Roots of the Workers World Party - Ken Lawrence

Historical background on the origins of the still-extant Workers World Party. For a summary of their current status see Where's the Winter Palace.

Submitted by Mike Harman on July 10, 2018

The so-called "Global Class War" Trotskyist current of Sam Marcy and Vincent Copeland was mainly centered in the SWP of Buffalo, New York, rooted in the blast furnace industrial proletariat there.

Following World War II, the Fourth International faced a political crisis trying to reconcile Trotsky's statement that if the war's aftermath failed to produce a new wave of socialist revolution, all of Marxism would need to be reconsidered. Trotsky's widow Natalia Sedova based her switch to Shachtman's politics on that premise.

In contrast, the Marcyites declared that socialist revolutions in China and Yugoslavia had fulfilled Trotsky's expectations. For them the role of the Marxist party in capitalist countries was to ally itself (i.e., the conscious sector of its working class) with the victorious workers' states in a straightforward strategic display of class solidarity in a class war that had become global.

To many, the Marcyite pro-Stalinist political orientation seemed to be the U.S. variant of Pabloism; actually, it was the opposite. Michel Pablo's perspective was deeply pessimistic, whereas the Marcyites were fully charged with revolutionary optimism, further fortified by the Cuban revolution as time went on.

This stance in turn meant playing down to insignificance polemics against Stalinism, while seeking leadership of the class through exemplary action. The Marcyites remained uneasily as a faction within the SWP until the USSR's military invasion of Hungary in 1956, which they supported and the SWP denounced. Depending on whose version you believe, the Marcy-Copeland faction either left (Marcy) or was expelled (Cannon), and formed Workers World Party in 1957.

The party newspaper banner debuted with a silhouette of Lenin in one corner and Trotsky in the other, bracing the heading, "Colored and White Unite and Fight for a WORKERS WORLD." The founders never looked back, and from then to the present kept their doctrinaire politics strictly internal. However, they were always fun in their taunts to the SWP.

For example, during the Socialist Regroupment period, the United Socialist ticket headed by [Stalinists] Otto Nathan and Annette T. Rubenstein ran for state offices in New York in 1958, with support of the SWP. WW cadres would question the SWP orators, "Comrades, how is it that you could not get along with those of us who regard the Hungarian uprising as a bourgeois nationalist insurgency, but then you can bloc politically with those who call it a fascist counter-revolution?"
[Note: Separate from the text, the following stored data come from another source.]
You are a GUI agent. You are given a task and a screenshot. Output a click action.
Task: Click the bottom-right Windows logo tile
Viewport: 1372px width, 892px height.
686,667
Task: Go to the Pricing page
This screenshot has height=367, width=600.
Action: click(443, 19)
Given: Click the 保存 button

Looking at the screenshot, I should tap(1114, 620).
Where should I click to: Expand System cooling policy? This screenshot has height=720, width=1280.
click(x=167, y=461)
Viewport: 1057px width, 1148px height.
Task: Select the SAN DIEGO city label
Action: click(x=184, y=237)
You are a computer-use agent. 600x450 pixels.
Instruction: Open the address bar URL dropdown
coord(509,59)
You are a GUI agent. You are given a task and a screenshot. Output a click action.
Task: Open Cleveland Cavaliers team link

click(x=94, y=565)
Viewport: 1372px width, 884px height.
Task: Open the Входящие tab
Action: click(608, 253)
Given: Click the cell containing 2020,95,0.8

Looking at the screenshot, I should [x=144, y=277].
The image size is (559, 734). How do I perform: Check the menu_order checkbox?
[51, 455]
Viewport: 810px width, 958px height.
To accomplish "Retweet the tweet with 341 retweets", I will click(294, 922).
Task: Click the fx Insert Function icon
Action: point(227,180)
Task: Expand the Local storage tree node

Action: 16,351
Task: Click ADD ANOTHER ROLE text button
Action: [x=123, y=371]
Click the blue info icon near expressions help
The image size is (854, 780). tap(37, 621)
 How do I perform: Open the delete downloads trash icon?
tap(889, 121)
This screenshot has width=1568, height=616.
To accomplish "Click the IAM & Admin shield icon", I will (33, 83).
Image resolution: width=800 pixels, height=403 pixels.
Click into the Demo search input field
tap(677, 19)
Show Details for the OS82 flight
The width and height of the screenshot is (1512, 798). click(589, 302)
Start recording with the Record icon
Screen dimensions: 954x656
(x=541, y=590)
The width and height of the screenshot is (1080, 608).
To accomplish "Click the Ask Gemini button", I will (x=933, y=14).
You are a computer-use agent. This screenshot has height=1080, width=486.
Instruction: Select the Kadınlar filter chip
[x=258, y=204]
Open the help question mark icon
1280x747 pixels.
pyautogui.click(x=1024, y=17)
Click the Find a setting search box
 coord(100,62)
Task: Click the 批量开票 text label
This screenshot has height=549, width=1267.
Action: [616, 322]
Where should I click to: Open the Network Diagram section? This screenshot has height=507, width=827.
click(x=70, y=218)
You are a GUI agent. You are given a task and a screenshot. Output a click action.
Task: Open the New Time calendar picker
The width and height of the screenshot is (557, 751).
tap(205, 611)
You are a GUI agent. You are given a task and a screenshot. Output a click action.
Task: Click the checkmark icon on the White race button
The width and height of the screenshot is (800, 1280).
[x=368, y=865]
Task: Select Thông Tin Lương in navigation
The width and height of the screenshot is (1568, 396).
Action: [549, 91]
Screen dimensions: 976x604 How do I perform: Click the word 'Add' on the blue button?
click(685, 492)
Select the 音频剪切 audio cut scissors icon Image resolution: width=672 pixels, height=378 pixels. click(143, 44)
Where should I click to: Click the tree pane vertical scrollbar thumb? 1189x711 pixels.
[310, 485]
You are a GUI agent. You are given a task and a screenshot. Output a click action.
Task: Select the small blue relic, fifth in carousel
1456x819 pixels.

At about that time, the proletarian left wing (New York waterfront, Cleveland industrial, and California lumber) branches of the Communist Party were being expelled, after delivering their anti-Foster/Dennis resolution, "Our Reply to the Conciliators of Revisionism," and Harry Haywood's "For a Revolutionary Position on the Negro Question" [Black Belt self-determination]. When that group established the Provisional Organizing Committee to Reconstitute a Marxist-Leninist Communist Party in the United States, WW ran a friendly headline directed to them, "Welcome, Comrades!"

The POC paper, Marxist-Leninist Vanguard, retorted, "Trotskyism is Counter- Revolution and Nothing Else!" Smarting at that, the Lenin and Trotsky busts disappeared from the WW paper, never to return, and virtually all mention of Trotsky vanished forever from its pages. Prior to the emergence of Progressive Labor, WW and POC were the leading U.S. Maoists, both of which had direct ties to China at a time when the Sino-Soviet split had not yet been publicly acknowledged. (But the POC took up Mao's anti-Tito campaign with characteristic zeal, while WW continued to regard Tito's revolution as a model.)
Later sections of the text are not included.